We can debate the relative pace of Quake 1 and 2, but what I really meant to say is that almost no significant FPS has matched Doom’s speed. Despite being in many ways the progenitor of the genre, mechanically it actually represents a dead branch of the evolutionary tree. Sadly.

tbh, few have matched how it approached combat, too.

It was heavy on projectiles and required keeping in mind where your enemies were from all directions and how to manipulate them to move and act the way you wanted them to. It wasn’t just control over your character but also of the environment and those within it.

I’ve been concerned about Doom 4’s projectiles ever since seeing them because they’re all very fast and in confined areas, making it kind of hard to tell one enemy apart from another.

Am I just completely failing to remember Quake adequately? I though that game was fast as hell. I mean, you can bunny hop all over the motherfucker. Granted I haven’t played that game since like, near the time of its release, but.

1 Like

Yes. The closest thing is probably Serious Sam, but SS lacks any kind of level design (huge in Doom) and replaces it with wave design, making it play more like a first-person Robotron than anything else.

1 Like

Well, like I said in my other post, I’m mainly referring to overall pacing of the SP game, not just how the player moves.

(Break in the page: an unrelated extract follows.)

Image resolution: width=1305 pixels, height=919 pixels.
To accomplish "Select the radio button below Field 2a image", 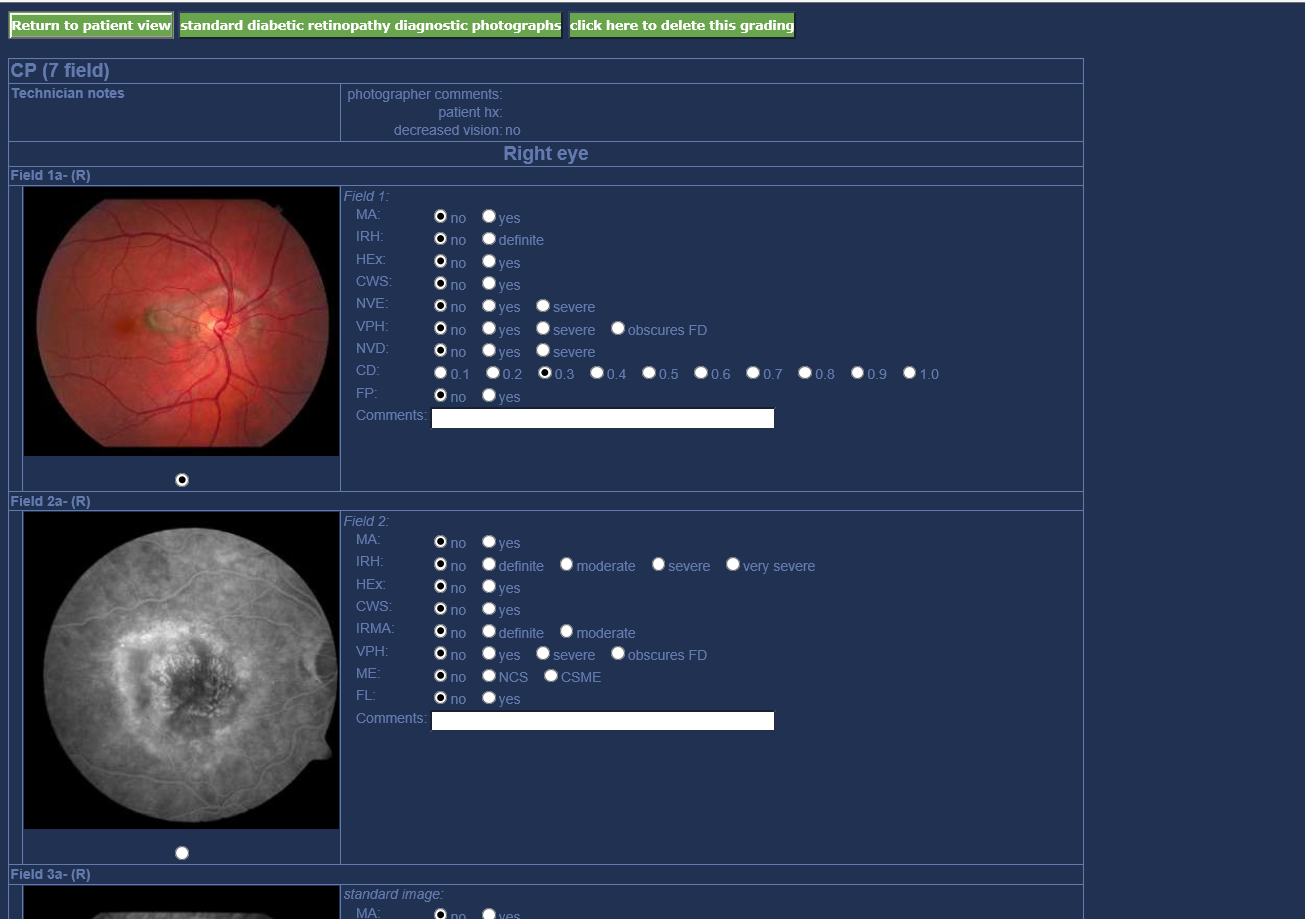I will [182, 853].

Q1 generally has smaller encounters of harder to kill things and trap rooms and such that tend give it much more inconsistent flow. You’ll be zipping around when Fiends are leaping through the air and grenades are bouncing all over, but not as much in between when you have to deal with the environment itself, both in navigating traps and obstacles and just finding your way through.

I feel like Q2 tends to keep a steadier flow, throwing more things at you that drop easier in more streamlined environments that let you rush through more, though it definitely has its slower parts as well. And those streamlined environments are less memorable and engaging than what you find in Q1, particularly when you start poking around for secrets.

I also don’t think there’s a huge difference between the two, but enough for me to notice. Though maybe it’s just me, and I approach Q2 differently than Q1 for some reason. And as I said in the previous post, it’s very much a matter of level design, so it can be quite variable once you expand into user maps.

Someone should mention that Romero made ANOTHER new Doom level and it’s pretty good. A good marketing campaign for his kickstarter, I guess.

Well, shoot, that doesn’t look half bad. I was relieved to see all the options for turning the HUD off and even adjusting the field of view.

Still wasn’t quite sold on the level design. I liked the degree of veticality on display and all the little hidden areas but everything still looked a little too wide open. Maybe I just need to see a higher difficulty level with more enemies filling up those spaces. It’s cool that the levels seemed really big.

All the upgrade stuff is, well, it’s upgrade stuff that’s for sure. Every game has to have a Skinner box of an upgrade system built into it these days. It might be interesting to play the game without upgrading anything though. Or it might be really tedious I don’t know.

Still not really on board with enemies dropping health and ammo but at least you can turn off the shiny “eviscerate me now” glow.

Maybe I won’t wait until it’s really cheap to play it.

Man with this new Doom shaping up to maybe be something and John Romero and Adrian Carmack making a new game it’s really kind of the best of both worlds right now.